Shelden uses primary documents–from housing records to personal diaries–to reveal the ways in which this political sociability influenced how laws were made in the antebellum era. Ultimately, this Washington “bubble” explains why so many of these men were unprepared for secession and war when the winter of 1860-61 arrived.


A POLITICAL NATION


From UVA Press: This impressive collection joins the recent outpouring of exciting new work on American politics and political actors in the mid-nineteenth century. For several generations, much of the scholarship on the political history of the period from 1840 to 1877 has carried a theme of failure; after all, politicians in the antebellum years failed to prevent war, and those of the Civil War and Reconstruction failed to take advantage of opportunities to remake the nation. Moving beyond these older debates, the essays in this volume ask new questions about mid-nineteenth-century American politics and politicians.

In A Political Nation, the contributors address the dynamics of political parties and factions, illuminate the presence of consensus and conflict in American political life, and analyze elections, voters, and issues. In addition to examining the structures of the United States Congress, state and local governments, and other political organizations, this collection emphasizes political leaders—those who made policy, ran for office, influenced elections, and helped to shape American life from the early years of the Second Party System to the turbulent period of Reconstruction.


Other Scholarly Contributions

Special Issue of the JCWE on Federalism in the Civil War Era

This special issue focuses on the role of federalism in the Civil War era, primarily in the years before the war. Federalism—or the distribution of power among different governing bodies—defined how most nineteenth-century Americans understood their relationship to the government, both in theory and in practice. These men and women did not simply interact with the government and the law; rather, they were forced to navigate the complex relationships and overlapping authorities among the various governing bodies and regulations that made up the federal system.

“The Politics of Continuity and Change in the Long Civil War Era: A State of the Field”

From the Article: Now is the right time to reevaluate our broad approach to politics in the Civil War era, not because the political history of the mid-nineteenth century is stale or failing, but rather because political history of the period is thriving. In fact, Civil War–era political history of the last fifty years is among the most creative and methodologically sophisticated in the discipline; historians have effectively used the tools of social, cultural, economic, and legal history, as well as employed cross-disciplinary ideas from political science, sociology, and psychology to reimagine political participation, organization, and governance in this period. We now know more about politics from the local to the national level, we have effectively integrated Americans who were relegated to the margins by earlier political histories, and we better understand how politics did and did not define American life in the mid-nineteenth century.
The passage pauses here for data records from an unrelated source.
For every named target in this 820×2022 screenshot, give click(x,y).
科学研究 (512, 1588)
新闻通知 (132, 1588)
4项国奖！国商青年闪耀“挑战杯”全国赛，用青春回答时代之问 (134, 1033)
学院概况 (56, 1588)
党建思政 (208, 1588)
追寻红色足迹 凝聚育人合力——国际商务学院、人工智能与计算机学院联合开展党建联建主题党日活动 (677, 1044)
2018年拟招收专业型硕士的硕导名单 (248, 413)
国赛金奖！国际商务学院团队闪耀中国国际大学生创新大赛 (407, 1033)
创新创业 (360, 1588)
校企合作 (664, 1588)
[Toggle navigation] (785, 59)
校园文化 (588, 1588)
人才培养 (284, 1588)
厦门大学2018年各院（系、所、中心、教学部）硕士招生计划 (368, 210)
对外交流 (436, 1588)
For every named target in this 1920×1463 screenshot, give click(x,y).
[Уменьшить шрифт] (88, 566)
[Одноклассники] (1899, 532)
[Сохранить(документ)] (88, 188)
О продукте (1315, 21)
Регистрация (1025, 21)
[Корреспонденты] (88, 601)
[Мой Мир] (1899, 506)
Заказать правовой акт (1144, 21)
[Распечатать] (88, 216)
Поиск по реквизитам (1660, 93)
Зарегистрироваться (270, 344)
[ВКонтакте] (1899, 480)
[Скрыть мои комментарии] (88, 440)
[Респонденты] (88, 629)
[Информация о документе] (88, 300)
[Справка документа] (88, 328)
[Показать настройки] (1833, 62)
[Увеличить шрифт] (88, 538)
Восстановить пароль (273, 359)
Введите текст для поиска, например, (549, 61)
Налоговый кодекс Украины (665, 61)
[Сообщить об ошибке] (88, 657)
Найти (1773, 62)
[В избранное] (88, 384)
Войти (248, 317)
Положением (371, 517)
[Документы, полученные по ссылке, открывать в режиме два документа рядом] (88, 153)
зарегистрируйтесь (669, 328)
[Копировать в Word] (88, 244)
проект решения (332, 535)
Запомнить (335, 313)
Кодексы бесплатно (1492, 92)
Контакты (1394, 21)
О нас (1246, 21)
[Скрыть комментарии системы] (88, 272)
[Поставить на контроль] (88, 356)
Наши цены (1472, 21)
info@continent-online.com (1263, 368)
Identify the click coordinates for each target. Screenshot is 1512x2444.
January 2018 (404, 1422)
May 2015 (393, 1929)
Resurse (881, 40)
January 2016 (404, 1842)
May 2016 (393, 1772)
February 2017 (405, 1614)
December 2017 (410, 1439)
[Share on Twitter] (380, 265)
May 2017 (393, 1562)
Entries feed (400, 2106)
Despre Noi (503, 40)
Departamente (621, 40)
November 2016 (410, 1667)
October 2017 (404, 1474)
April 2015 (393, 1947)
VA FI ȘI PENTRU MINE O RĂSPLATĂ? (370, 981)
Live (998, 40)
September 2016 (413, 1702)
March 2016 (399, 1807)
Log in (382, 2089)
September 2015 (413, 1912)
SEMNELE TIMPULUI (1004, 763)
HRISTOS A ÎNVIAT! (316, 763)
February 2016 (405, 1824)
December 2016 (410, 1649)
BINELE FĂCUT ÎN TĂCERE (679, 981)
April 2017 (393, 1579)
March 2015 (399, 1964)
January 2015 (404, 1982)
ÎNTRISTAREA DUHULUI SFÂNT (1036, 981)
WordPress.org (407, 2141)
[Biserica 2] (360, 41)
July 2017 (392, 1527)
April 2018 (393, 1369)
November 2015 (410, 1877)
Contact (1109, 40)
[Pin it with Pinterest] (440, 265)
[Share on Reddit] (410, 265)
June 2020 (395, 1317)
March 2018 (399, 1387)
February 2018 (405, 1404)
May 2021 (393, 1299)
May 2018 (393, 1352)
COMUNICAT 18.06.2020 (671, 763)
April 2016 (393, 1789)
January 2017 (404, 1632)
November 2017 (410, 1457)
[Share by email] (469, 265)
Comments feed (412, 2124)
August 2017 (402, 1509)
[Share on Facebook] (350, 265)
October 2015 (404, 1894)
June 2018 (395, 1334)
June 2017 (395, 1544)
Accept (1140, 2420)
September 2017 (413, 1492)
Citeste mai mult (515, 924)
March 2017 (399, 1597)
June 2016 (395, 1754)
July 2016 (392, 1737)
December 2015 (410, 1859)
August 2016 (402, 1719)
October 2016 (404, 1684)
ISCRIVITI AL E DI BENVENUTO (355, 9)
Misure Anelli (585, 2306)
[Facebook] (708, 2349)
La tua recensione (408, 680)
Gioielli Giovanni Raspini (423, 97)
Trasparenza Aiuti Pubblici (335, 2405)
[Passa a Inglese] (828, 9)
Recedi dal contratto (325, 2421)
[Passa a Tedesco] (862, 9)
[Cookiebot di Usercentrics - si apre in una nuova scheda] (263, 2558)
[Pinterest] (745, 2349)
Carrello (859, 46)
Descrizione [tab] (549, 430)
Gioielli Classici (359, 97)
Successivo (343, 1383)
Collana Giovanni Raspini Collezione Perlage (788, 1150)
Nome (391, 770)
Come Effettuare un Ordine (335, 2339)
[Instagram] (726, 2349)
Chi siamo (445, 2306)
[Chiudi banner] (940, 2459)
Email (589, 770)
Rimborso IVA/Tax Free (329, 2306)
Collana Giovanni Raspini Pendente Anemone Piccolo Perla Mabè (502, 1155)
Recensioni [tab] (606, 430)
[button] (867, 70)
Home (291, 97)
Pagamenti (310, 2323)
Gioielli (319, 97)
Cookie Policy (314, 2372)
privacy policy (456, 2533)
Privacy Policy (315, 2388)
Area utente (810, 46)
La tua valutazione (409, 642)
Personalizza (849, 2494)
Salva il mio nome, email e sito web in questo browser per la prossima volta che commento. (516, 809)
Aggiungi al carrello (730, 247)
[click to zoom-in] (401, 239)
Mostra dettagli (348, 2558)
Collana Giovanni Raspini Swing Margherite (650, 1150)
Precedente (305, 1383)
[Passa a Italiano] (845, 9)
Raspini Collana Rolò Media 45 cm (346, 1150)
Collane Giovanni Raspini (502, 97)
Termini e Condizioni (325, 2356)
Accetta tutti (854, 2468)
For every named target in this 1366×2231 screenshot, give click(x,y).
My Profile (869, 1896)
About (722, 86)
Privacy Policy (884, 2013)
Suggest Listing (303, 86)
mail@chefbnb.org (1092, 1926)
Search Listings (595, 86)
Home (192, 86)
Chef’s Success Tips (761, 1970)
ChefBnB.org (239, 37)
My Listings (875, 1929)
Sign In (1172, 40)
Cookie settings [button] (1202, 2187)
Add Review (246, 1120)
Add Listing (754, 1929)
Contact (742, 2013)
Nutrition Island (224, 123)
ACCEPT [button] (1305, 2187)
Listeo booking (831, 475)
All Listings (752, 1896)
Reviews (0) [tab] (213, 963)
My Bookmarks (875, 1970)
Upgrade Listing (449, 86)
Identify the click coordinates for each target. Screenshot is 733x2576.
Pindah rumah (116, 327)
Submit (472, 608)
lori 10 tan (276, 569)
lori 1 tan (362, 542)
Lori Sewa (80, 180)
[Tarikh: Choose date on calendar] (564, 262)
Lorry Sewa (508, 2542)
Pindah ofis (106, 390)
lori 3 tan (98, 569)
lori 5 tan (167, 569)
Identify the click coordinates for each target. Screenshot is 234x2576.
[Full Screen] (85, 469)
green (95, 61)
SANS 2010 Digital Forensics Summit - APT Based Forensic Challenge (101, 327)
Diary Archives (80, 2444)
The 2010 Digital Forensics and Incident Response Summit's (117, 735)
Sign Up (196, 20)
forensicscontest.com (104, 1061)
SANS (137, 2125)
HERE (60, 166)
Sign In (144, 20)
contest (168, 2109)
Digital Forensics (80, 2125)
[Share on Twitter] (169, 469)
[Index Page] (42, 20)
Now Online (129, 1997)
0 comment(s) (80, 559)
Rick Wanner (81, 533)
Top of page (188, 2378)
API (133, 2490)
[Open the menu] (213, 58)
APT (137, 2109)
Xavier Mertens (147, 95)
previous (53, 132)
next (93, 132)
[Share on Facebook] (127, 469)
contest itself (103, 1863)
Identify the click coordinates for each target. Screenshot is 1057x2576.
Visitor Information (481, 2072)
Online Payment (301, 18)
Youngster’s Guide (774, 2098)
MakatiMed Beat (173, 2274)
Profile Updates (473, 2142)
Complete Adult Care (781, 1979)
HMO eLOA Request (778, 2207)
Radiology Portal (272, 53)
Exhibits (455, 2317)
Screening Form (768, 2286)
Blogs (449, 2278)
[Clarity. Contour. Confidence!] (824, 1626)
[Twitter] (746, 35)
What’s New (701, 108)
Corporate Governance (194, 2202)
On the heels of so much innovation, historians can begin to think more broadly about the era as a whole; new scholarship has the opportunity to make important changes to the way we understand continuity and change across the long Civil War era, stretching from the Jacksonian period to the early Gilded Age. Writing chronologically broad political histories of the period will allow us to break free of older historiographical divides and will tell us more about the generations of Americans who experienced and participated in the politics of one of the most fraught eras in US history.